A month after they get the journalist released is when the article gets back to Germany, specifically Major Hochstetter, who will investigate all camps, starting with Stalag 13. Hochstetter plants a man in as a new guard. Hogan discovers this, but it doesn't matter because this man plays no important role in the show.

Hogan decides to get the Gestapo off his back, so they can smuggle out yet another important radio part to the Underground (this is the umpteenth time Hogan and friends have needed to help the Underground with a radio). His plan is to let Klink and Hochstetter discover a tunnel (a fake tunnel in an unused barracks) and that will end their problems.

Hogan correctly guesses Klink will try to outfox him and be ready to arrest them escaping one day earlier than planned. What he doesn't figure is that Hochstetter will do the same. Just after Klink has "surprised" Hogan and men entering the tunnel in Barracks 4, he learns Hochstetter and his men have arrived and are about to enter his own barracks, # 2, where his men are busy trying to get that blasted radio part out. He rushes out the door and calls out to Hochstetter-just before he spots the men on their real mission-"Major Hochstetter...the escape is over here!" This was the most memorable funny line in the show.
★ ★ ★ ★ ★
__WORK TO DO__.
**a)** Write out the stretch of the Stalag 13 episode summary from "Hogan correctly guesses" through "line in the show.".
**b)** Extend the plot summary about Hogan and Major Hochstetter past its final sentence.

__SOURCE EXCERPT__.
★ ★ ★ ★ ★
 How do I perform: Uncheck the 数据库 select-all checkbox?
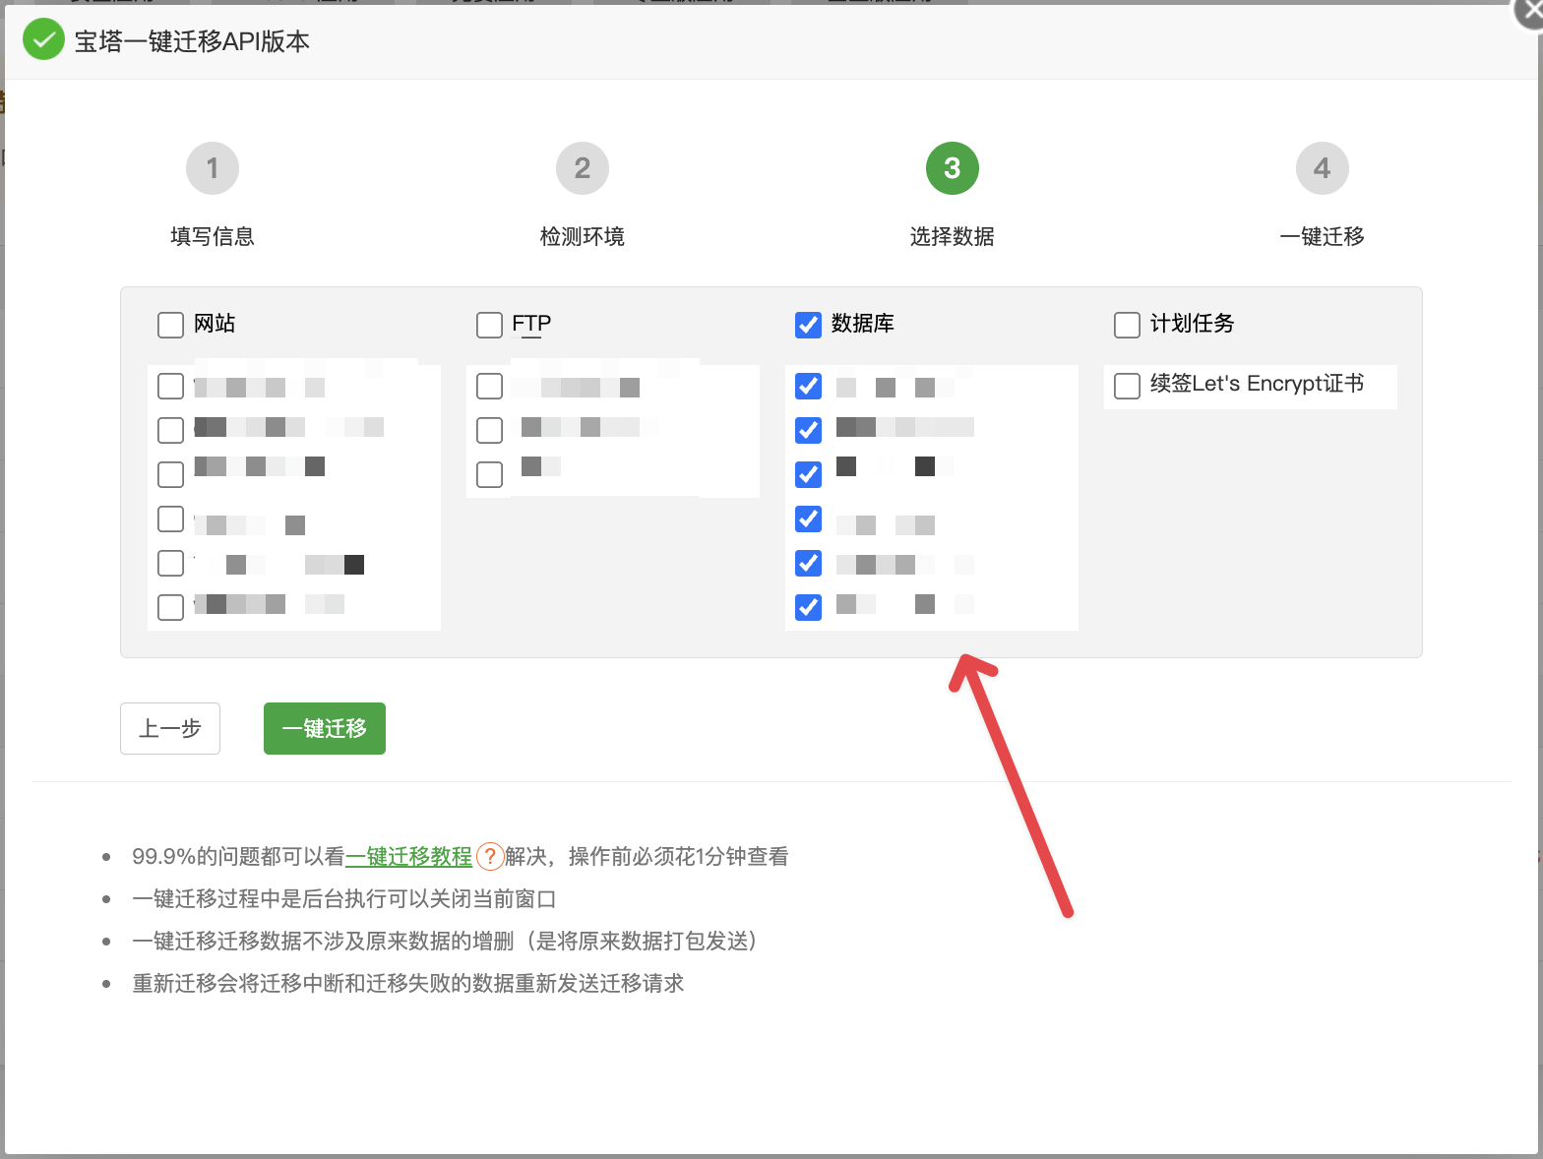(x=808, y=325)
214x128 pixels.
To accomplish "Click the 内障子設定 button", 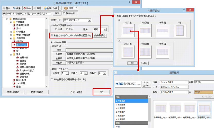I will 100,35.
★ ★ ★ ★ ★
__OUTPUTS BY TASK__.
**a)**
Hogan correctly guesses Klink will try to outfox him and be ready to arrest them escaping one day earlier than planned. What he doesn't figure is that Hochstetter will do the same. Just after Klink has "surprised" Hogan and men entering the tunnel in Barracks 4, he learns Hochstetter and his men have arrived and are about to enter his own barracks, # 2, where his men are busy trying to get that blasted radio part out. He rushes out the door and calls out to Hochstetter-just before he spots the men on their real mission-"Major Hochstetter...the escape is over here!" This was the most memorable funny line in the show.

**b)**
So Hochstetter is happy, and will, presumably, take his spy out of camp and go elsewhere to investigate the American newspaper report.

It was a very funny episode-had to be, Hochstetter was in it. But there are some plot holes. I believe these war correspondents had to get all their articles cleared before they could be published. This was to prevent just the sort of thing that happened from causing death to Allied men.

Hochstetter was eager to find evidence of a sabotage and rescue operation at a camp. Escape attempts (at least on this series) happened all the time. Why would he have left his # 1 suspect, Hogan, alone after thwarting this little tunnel escape attempt?

Deserves an 8 overall.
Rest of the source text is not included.